The feeling amongst the community workers is one of palpable anger. We believe we have been ignored for too long. That enough is enough.
We are putting the Government on notice that securing pay and pensions justice for workers in community services remains very much unfinished business.
For example, Community Employment (CE) Supervisors, like us, have waited for over 12 years for a pension. since the Labour Court ruled in our favour. The reality is that unless the Government gets real about funding a pension for those of us providing essential community services then the work will no longer be done. Every day we have to motivate ourselves to keep going and we know that we are not alone.
Community workers feel ignored, that we have been taken for granted. It seems the only way the Government is going to realise how important we are is if we stop working. Stop doing the job. Stop making the difference in our communities. We all know of former colleagues who have passed away while waiting on a fair pension. It breaks our hearts but it drives us on to win this battle.
The community sector has for too long been the poor relation of the public sector. The community sector has stepped in where the state has not provided necessary social and health services.
The community sector has for too long been the poor relation of the public sector, and has stepped in where the state has not provided necessary social and health services.

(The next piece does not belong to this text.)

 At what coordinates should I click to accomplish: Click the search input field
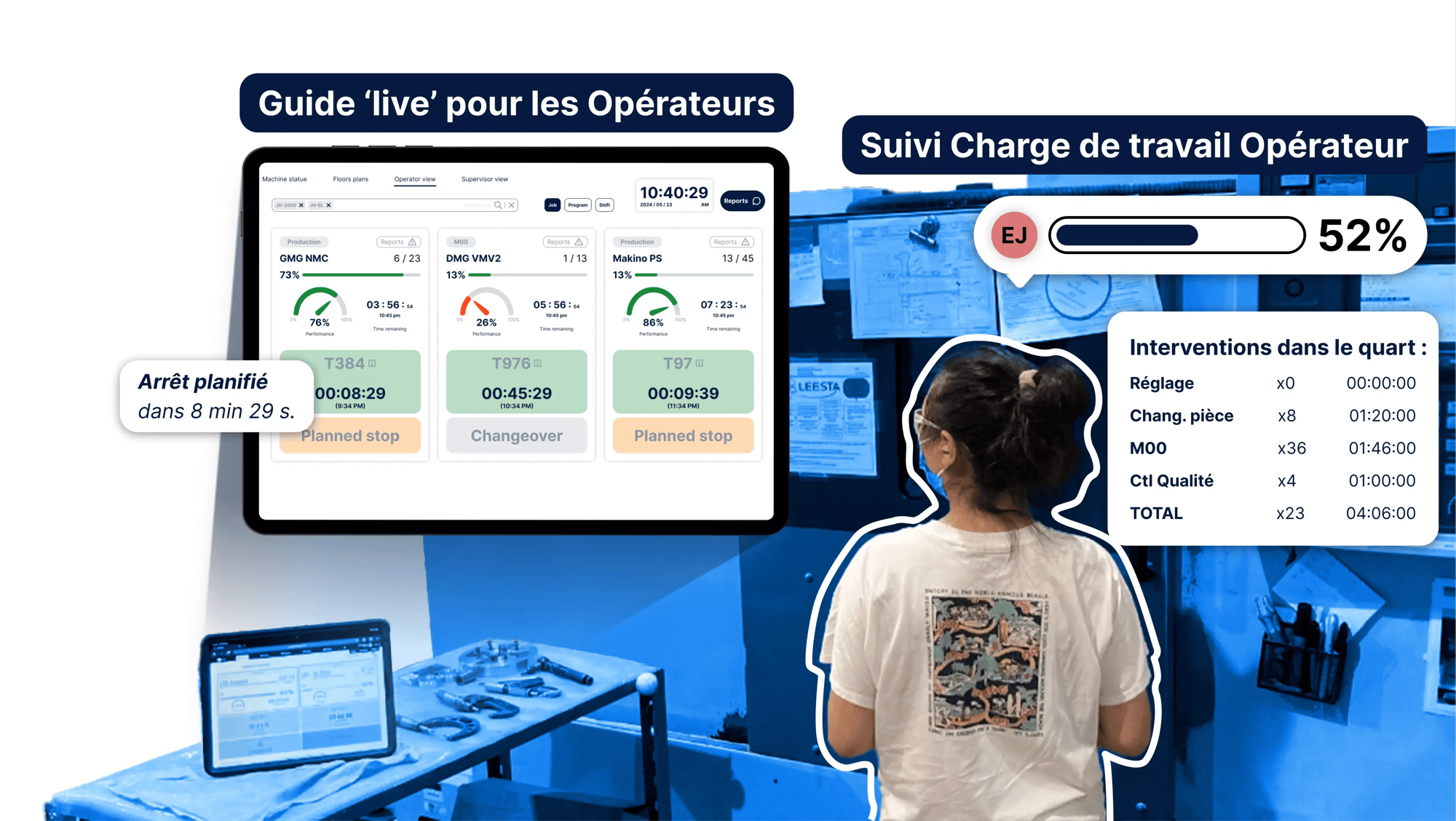tap(480, 206)
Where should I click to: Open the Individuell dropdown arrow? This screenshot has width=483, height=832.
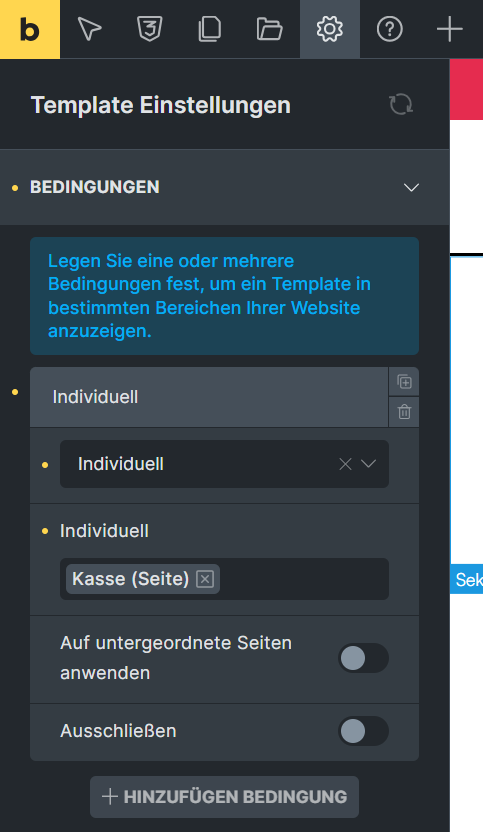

It is outrageous that after a lifetime of service in our communities we deserve a secure retirement. We effectively work for the State. A pension scheme is one of the things that marks out decent employers from those who wish to exploit workers. The fact that community workers in these state sponsored schemes are denied this basic entitlement is not acceptable and the politicians know this. The majority of them said so before the election in February.
These same politicians know in their hearts that community sector has long been the forgotten sector. The sector suffered disproportionate cuts during the austerity years yet our members have never been found wanting when it comes to providing quality public services. This issue is not going away.
Over the next number of weeks, SIPTU and Fórsa members are planning on intensifying our campaign for pensions and pay justice for community workers. We are putting the Government on notice that securing pay and pensions justice for workers in community services remains very much unfinished business.
Watch the campaign video HERE.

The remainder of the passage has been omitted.